Wofür steht das MSC-Siegel?

Mittlerweile ist der MSC („Marine Stewardship Council“) eine unabhängige Non-Profit-Organisation. Sie hat es sich zum Ziel gesetzt Fischbestände für die Zukunft zu sichern. Dazu vergibt sie das MSC-Siegel an Fischprodukte, die die folgenden drei Standards für nachhaltige Fischerei erfüllen:

  1. Die Fischerei ist verpflichtet darauf zu achten, dass aus den Fischbeständen nicht mehr hinausgefischt wird als nachwachsen kann.

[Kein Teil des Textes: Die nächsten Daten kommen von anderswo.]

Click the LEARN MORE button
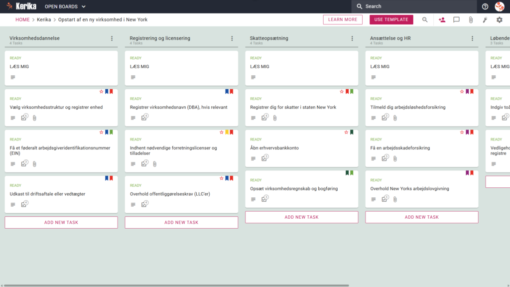The image size is (510, 287). [343, 19]
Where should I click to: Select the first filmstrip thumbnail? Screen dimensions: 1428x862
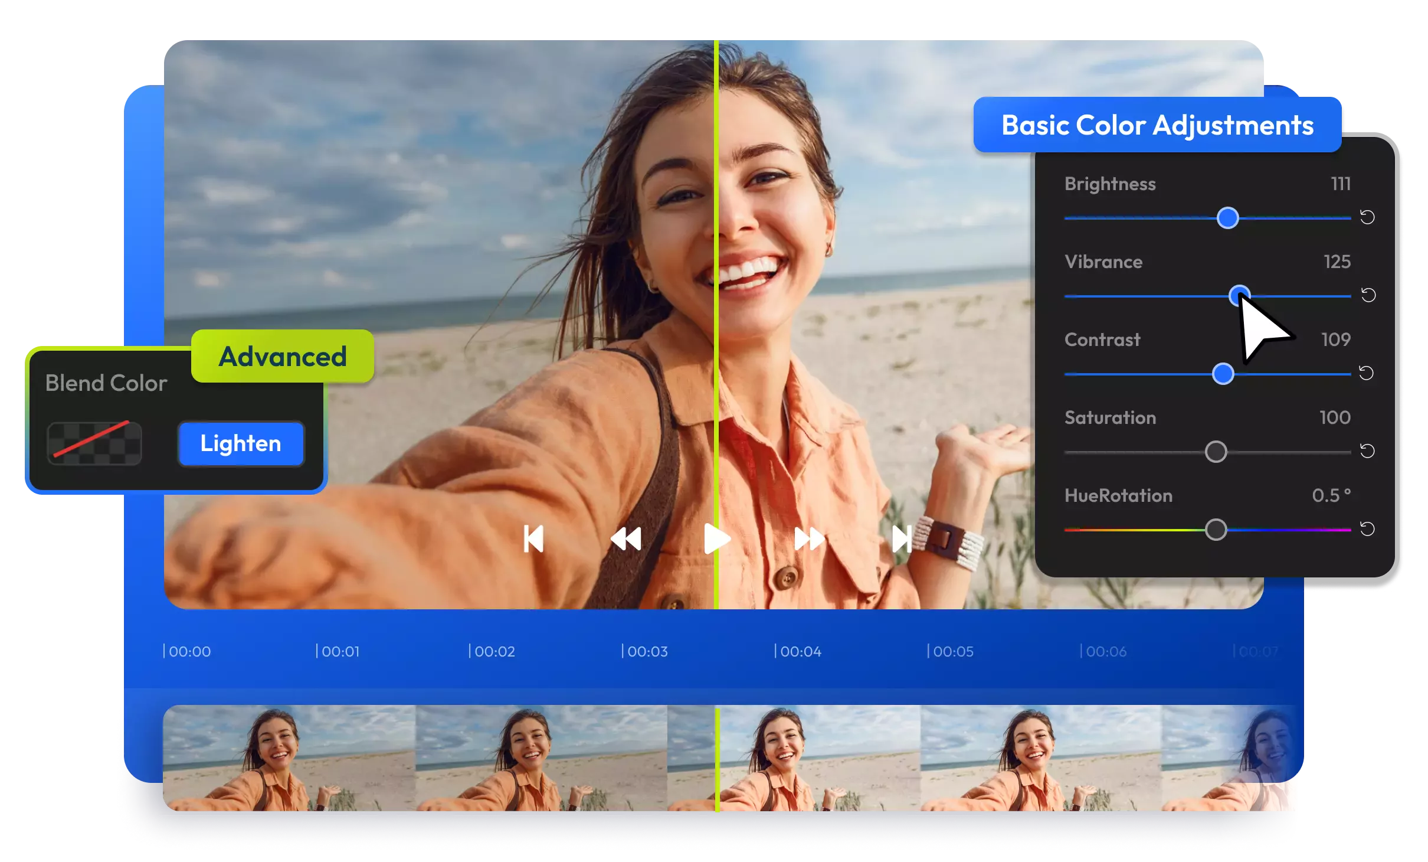tap(289, 758)
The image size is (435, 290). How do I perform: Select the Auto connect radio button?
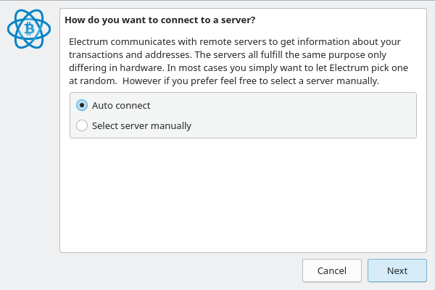82,105
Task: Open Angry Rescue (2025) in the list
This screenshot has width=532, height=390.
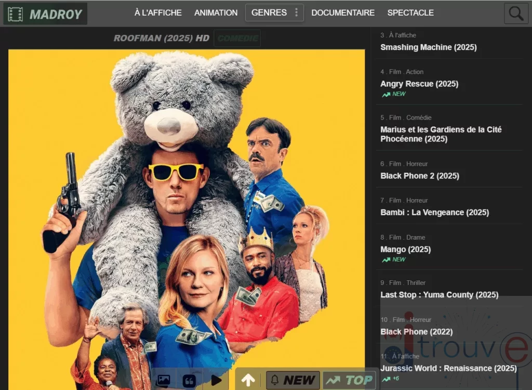Action: click(419, 84)
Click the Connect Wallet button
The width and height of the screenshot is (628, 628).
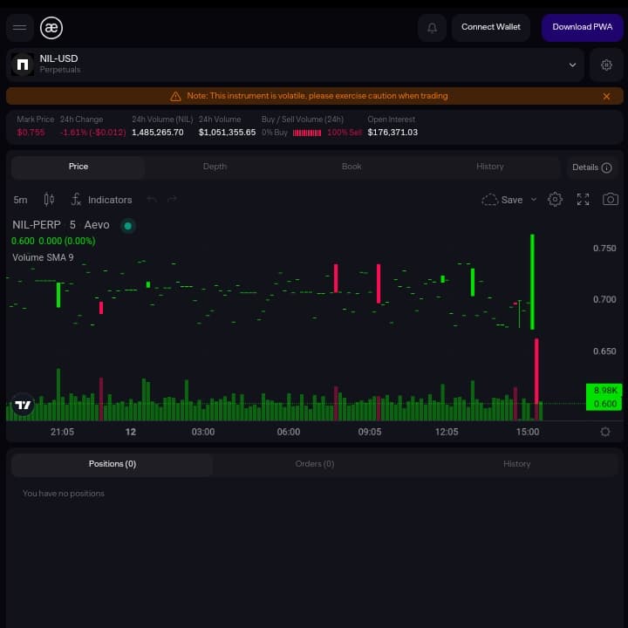(490, 27)
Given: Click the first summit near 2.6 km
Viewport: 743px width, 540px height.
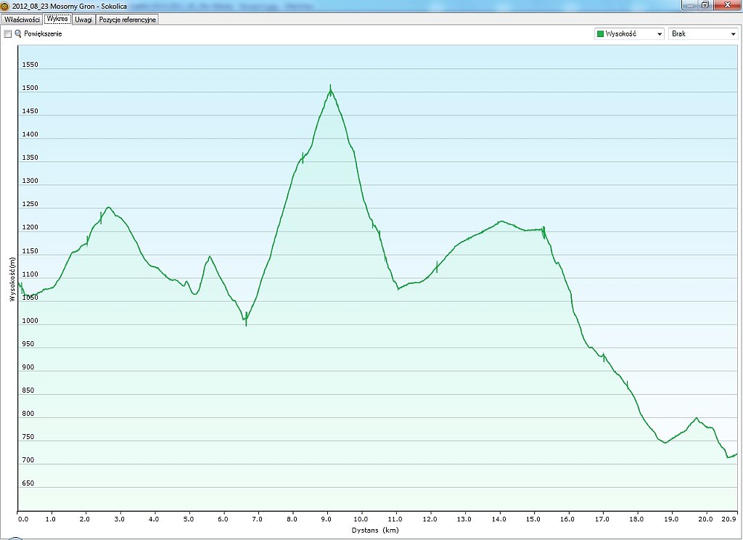Looking at the screenshot, I should pos(108,208).
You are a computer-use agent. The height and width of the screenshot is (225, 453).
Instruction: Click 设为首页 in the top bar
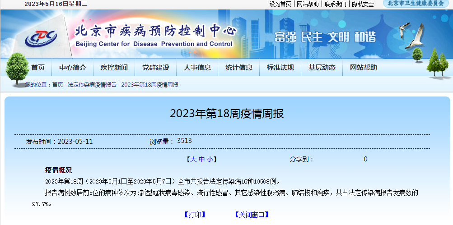coord(280,4)
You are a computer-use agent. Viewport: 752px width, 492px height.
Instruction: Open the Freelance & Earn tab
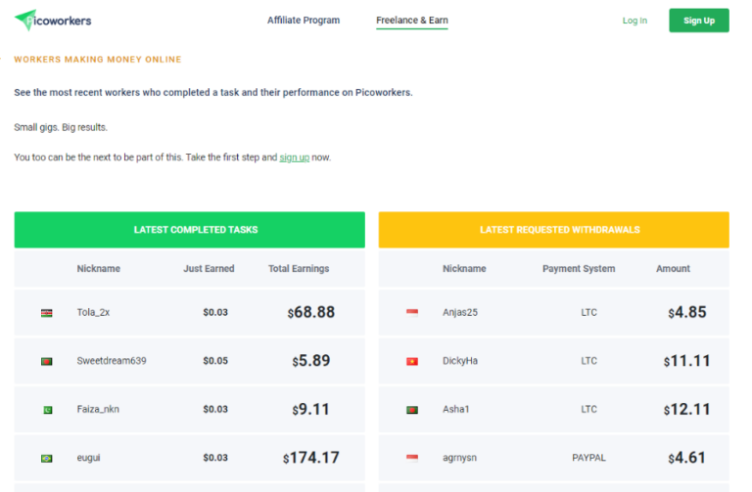point(411,21)
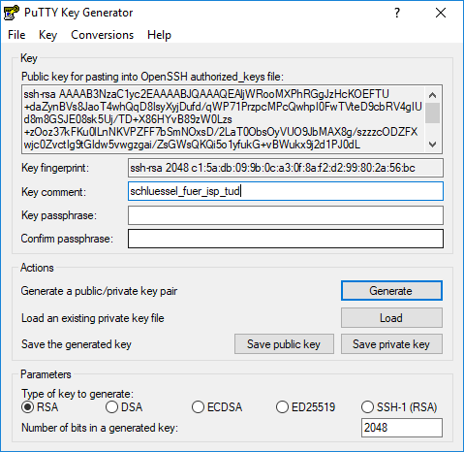The width and height of the screenshot is (464, 452).
Task: Click the Generate button
Action: (x=391, y=291)
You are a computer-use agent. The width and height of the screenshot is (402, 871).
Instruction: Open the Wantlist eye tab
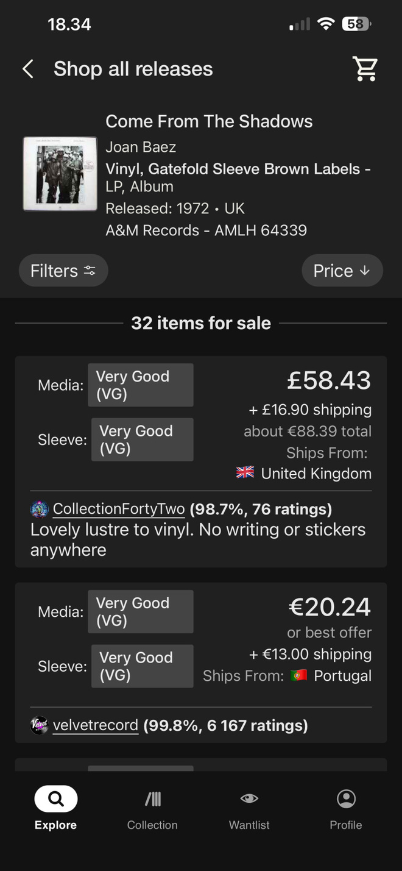click(x=249, y=808)
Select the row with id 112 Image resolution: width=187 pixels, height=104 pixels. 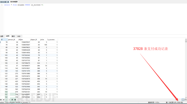29,66
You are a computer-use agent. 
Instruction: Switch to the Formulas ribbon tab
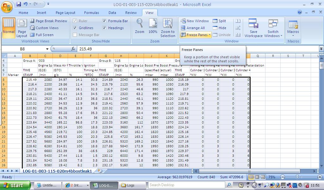click(91, 13)
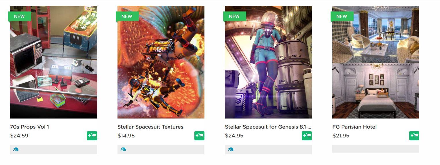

Aus überfischten Beständen muss die Fischerei so betrieben werden, dass sich der Bestand erholen kann.
  2. Die Fischerei darf anderen Arten im befischten Ökosystem nicht schaden, sie muss so durchgeführt werden, dass die biologische Vielfalt erhalten bleibt.
  3. Eine MSC-zertifizierte Fischerei muss sich verpflichten, dass ihr Management die Auswirkungen auf das betroffene Ökosystem kennt und ihre Aktivitäten auf eine nachhaltige Nutzung ausgelegt sind.

Lob & Kritik am MSC-Siegel

Grundsätzlich wird das MSC-Zertifikat als Schritt in die richtige Richtung gesehen. So zitiert beispielsweise die dpa die Meeresbiologin Sandra Schöttner von Greenpeace wie folgt: „Ein positiver Effekt durch die Gründung des MSC ist unbestritten“. Doch eine wirklich weiße Weste hat der MSC nicht, Schöttner bemängelt, „dass der MSC Vorschusslorbeeren vergibt“. Ihre Organisation kritisiert auf der offiziellen Homepage noch weitere Dinge wie, dass Fischereien mit Grundschleppnetzen und hohem Beifang zertifiziert werden.

Ausblick

Greenpeace kommt zu dem Schluss, dass keines der vorhandenen Labels wirklich nachhaltige Fischerei garantieren kann. Die Umweltschutzorganisation fordert deshalb den Lebensmittelhandel und die Fischindustrie auf ein neues Konzept zu entwickeln. Dieses soll sicherstellen, dass Fisch nur noch aus nachhaltigen Beständen oder Aquakulturen ge- und verkauft wird. Wenn man bedenkt, dass Angaben der Welternährungsorganisation der Vereinten Nationen (FAO) zufolge bis zu 89 Prozent der kommerziell genutzten Fischbestände als ausgereizt, überfischt oder sogar zusammengebrochen gelten, ist ein Umdenken sowohl bei den Produzenten als auch bei uns Verbrauchern dringend notwendig.